§ **Provided material**
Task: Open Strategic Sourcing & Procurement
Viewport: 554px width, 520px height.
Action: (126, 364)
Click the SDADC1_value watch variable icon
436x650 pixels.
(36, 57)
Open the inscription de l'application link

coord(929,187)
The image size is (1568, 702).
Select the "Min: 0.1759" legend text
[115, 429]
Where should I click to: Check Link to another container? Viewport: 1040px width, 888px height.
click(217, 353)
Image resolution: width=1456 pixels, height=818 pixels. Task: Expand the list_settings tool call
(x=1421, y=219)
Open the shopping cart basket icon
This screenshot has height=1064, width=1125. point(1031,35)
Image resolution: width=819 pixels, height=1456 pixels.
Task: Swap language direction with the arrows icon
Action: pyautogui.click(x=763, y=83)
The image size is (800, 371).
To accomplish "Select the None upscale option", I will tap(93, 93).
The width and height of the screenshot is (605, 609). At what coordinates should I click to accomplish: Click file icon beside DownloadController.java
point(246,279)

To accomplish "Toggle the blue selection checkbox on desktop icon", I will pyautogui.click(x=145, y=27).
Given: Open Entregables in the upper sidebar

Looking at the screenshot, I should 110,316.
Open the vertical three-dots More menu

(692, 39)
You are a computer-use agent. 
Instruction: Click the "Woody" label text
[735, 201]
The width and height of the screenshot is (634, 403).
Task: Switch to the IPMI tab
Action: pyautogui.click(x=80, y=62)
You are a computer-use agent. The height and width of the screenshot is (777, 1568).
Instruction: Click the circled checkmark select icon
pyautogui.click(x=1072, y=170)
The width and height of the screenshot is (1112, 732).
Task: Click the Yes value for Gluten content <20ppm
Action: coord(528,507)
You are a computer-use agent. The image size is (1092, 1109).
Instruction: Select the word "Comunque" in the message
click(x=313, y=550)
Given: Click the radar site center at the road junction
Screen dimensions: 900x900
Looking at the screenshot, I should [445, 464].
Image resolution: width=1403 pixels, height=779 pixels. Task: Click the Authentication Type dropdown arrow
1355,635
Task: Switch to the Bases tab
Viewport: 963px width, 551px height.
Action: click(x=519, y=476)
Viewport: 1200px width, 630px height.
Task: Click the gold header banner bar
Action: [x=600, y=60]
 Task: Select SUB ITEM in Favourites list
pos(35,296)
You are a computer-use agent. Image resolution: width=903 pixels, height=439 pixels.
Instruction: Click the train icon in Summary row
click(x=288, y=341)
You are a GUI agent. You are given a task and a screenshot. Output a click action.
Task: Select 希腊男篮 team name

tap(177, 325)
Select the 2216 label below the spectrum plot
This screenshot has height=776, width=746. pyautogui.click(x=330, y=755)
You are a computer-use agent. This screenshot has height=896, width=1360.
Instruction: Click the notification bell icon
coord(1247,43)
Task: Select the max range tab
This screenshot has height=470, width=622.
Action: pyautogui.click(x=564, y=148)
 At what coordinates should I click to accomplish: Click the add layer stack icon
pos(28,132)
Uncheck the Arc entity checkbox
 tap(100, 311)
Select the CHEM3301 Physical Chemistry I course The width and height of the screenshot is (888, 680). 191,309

§ **Problem details**
Look over the entries above. Copy every line that contains the word "size".

§ **Solution for this exercise**
The image size is (1568, 702).
The image size is (800, 371).
You are a computer-use agent. The image size is (1092, 1109).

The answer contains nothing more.